Discrimination (sociologie), fait de traiter d'une manière défavorable des groupes ou des individus en raison des particularités qui les caractérisent, telles que le groupe ethnique et le sexe auquel ils appartiennent, leur religion, leurs pratiques sexuelles, leur statut socio-économique, leur âge ou d'éventuelles infirmités. Dans les sociétés démocratiques, une abondante législation interdit la discrimination en matière d'emploi, de logement et de droit à des biens et services.
La plupart des nations pratiquent une discrimination à l'égard des étrangers et des autres minorités à l'intérieur de leurs frontières. Cette discrimination peut être religieuse, comme celle qu'ont pratiquée mutuellement catholiques et protestants ainsi que juifs et musulmans ; elle peut être raciale, comme dans le cadre de la politique d'apartheid instaurée en Afrique du Sud de 1948 à 1992 ; elle peut être sexuelle, comme dans les nombreux pays où les droits des femmes sont limités. Les lois constituent les moyens les plus efficaces de lutter contre toute forme de discrimination, mais la législation elle-même encourage souvent les pratiques discriminatoires de manière tacite ou explicite. On a noté une aggravation considérable de la discrimination durant les périodes de crise économique, lorsque les citoyens se retournent contre des groupes ethniques ou religieux, qu'ils rendent alors injustement responsables de la baisse de leurs ressources.
Les efforts entrepris dans le monde pour combattre la discrimination étaient des plus limités jusqu'à l'adoption de la Charte des Nations unies, en 1945. Un des objectifs de cette Charte est d'encourager le « respect des droits de l'homme et des libertés fondamentales de chacun sans distinction de race, de sexe, de langue ou de religion ». Adoptée par l'Assemblée générale des Nations unies en 1948, la Déclaration universelle des droits de l'homme dresse une longue liste de ces droits, mais n'a pas force de loi pour les États membres.
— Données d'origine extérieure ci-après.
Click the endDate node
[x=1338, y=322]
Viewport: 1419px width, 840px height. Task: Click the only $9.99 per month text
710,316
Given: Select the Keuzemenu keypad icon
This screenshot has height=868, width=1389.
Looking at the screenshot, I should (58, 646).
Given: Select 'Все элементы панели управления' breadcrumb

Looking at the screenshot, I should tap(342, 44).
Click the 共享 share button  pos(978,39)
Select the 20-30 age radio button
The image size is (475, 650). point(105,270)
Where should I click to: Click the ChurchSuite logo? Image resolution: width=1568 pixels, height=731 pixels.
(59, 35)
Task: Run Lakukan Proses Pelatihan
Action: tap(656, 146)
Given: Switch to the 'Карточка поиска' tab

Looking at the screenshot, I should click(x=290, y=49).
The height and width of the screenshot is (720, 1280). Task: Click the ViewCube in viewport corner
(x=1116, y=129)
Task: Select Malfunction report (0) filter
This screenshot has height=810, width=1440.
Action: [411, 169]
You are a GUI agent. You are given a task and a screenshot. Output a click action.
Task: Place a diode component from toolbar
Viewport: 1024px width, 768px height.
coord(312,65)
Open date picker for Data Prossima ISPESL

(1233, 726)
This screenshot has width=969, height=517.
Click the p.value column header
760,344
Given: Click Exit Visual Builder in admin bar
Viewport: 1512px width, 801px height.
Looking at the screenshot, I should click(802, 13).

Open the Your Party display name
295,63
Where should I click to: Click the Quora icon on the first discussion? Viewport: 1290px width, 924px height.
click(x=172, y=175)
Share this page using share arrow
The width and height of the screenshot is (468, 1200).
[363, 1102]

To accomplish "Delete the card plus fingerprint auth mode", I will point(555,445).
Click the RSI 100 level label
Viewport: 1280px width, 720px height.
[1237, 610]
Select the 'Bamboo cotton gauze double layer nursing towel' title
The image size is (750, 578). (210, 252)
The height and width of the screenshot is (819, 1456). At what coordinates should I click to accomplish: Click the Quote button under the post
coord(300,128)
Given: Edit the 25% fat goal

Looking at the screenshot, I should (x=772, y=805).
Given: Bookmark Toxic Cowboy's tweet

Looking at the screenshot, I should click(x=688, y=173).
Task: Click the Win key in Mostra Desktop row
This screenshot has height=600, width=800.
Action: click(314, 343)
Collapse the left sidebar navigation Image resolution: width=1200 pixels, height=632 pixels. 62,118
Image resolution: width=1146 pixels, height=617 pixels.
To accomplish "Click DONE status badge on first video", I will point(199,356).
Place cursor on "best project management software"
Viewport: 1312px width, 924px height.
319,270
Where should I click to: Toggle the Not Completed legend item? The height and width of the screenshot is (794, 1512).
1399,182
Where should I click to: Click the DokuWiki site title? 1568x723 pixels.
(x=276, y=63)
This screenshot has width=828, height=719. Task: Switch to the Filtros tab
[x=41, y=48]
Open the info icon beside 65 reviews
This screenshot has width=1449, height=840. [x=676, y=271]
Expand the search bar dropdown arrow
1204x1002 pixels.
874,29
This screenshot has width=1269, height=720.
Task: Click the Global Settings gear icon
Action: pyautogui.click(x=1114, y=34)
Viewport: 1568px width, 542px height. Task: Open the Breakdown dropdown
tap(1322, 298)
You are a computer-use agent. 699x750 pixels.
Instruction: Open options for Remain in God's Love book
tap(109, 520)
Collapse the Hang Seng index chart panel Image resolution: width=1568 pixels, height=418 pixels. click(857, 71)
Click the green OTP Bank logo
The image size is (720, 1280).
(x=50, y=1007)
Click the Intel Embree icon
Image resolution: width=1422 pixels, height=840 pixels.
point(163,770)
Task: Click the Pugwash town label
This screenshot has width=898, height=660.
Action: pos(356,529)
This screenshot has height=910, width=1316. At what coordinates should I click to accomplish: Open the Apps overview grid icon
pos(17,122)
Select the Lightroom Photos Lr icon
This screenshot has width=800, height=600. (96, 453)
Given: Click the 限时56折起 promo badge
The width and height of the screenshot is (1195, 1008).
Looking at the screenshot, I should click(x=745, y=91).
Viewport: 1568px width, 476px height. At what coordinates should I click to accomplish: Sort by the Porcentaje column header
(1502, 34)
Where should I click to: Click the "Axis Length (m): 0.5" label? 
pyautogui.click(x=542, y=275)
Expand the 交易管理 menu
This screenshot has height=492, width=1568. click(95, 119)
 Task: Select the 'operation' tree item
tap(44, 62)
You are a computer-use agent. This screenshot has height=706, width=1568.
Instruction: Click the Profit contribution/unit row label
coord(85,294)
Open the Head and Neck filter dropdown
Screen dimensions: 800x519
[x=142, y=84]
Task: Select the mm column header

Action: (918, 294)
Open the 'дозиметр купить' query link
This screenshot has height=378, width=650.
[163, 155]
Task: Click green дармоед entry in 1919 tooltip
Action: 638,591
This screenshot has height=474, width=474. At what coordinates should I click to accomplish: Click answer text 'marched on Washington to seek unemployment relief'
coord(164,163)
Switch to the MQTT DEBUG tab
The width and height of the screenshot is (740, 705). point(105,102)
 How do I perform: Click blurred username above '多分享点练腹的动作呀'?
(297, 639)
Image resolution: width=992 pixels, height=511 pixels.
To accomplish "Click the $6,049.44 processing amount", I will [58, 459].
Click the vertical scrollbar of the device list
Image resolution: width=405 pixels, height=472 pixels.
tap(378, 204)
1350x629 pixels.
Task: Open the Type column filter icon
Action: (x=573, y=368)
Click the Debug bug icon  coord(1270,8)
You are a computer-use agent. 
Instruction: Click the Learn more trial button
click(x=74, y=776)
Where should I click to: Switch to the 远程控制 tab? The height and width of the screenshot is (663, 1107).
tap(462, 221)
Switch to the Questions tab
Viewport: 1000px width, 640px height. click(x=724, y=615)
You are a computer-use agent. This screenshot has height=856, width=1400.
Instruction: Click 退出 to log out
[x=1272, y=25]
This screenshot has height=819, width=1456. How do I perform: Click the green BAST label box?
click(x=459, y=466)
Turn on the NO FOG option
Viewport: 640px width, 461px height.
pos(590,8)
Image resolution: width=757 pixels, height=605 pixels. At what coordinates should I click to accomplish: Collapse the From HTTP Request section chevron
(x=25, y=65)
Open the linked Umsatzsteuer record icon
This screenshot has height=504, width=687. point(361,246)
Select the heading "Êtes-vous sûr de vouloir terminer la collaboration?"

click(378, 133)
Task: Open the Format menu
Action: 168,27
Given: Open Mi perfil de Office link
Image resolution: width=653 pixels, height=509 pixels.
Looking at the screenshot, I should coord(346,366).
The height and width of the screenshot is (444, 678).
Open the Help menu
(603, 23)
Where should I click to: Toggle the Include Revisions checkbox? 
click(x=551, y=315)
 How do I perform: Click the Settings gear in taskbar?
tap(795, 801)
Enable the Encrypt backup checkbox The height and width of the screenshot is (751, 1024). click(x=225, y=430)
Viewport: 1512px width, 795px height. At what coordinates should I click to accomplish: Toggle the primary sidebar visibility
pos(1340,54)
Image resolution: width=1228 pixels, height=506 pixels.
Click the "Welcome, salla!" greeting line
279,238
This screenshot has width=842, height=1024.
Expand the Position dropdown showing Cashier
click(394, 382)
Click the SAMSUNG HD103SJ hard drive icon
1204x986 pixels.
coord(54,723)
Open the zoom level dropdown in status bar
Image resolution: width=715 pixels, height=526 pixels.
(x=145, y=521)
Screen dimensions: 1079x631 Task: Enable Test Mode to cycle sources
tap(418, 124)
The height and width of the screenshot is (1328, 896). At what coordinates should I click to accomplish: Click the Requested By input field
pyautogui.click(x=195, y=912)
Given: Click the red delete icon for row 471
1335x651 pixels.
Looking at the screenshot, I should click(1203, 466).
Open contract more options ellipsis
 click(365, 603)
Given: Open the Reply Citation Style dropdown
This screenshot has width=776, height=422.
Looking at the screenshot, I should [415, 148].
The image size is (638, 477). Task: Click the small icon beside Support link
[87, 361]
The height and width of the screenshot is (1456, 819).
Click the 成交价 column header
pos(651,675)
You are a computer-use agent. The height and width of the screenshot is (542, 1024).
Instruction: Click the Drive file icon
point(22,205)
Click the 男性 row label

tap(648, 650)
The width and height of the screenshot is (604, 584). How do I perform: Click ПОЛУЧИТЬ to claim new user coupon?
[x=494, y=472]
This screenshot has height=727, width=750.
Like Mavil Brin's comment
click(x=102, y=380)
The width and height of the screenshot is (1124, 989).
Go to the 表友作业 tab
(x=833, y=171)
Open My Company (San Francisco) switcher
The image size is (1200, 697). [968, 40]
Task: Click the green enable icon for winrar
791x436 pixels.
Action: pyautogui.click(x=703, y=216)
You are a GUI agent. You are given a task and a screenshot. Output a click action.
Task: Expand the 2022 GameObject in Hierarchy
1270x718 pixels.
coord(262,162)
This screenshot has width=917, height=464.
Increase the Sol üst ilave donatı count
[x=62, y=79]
Par la suite, l'Assemblée générale adopta la Convention sur les droits civiques et politiques (qui fut promulguée en 1976), ainsi que des conventions spécifiques sur la prévention des génocides et sur l'élimination de toutes les formes de discrimination raciale. À la différence de la plupart des nations, les États-Unis n'ont toujours pas signé ces conventions. Toutefois, en février 1986, le Sénat américain a approuvé l'interdiction des génocides décrétée par les Nations unies.
Le principal obstacle à une protection universelle des droits de l'homme est le fait que la plupart des nations ne sont pas prêtes à accepter une ingérence dans leurs affaires intérieures, même lorsqu'il s'agit de la protection de leurs propres citoyens. Dans une certaine mesure, cet obstacle a été vaincu grâce à la création d'institutions régionales telles que la Cour européenne des droits de l'homme et la Commission interaméricaine des droits de l'homme.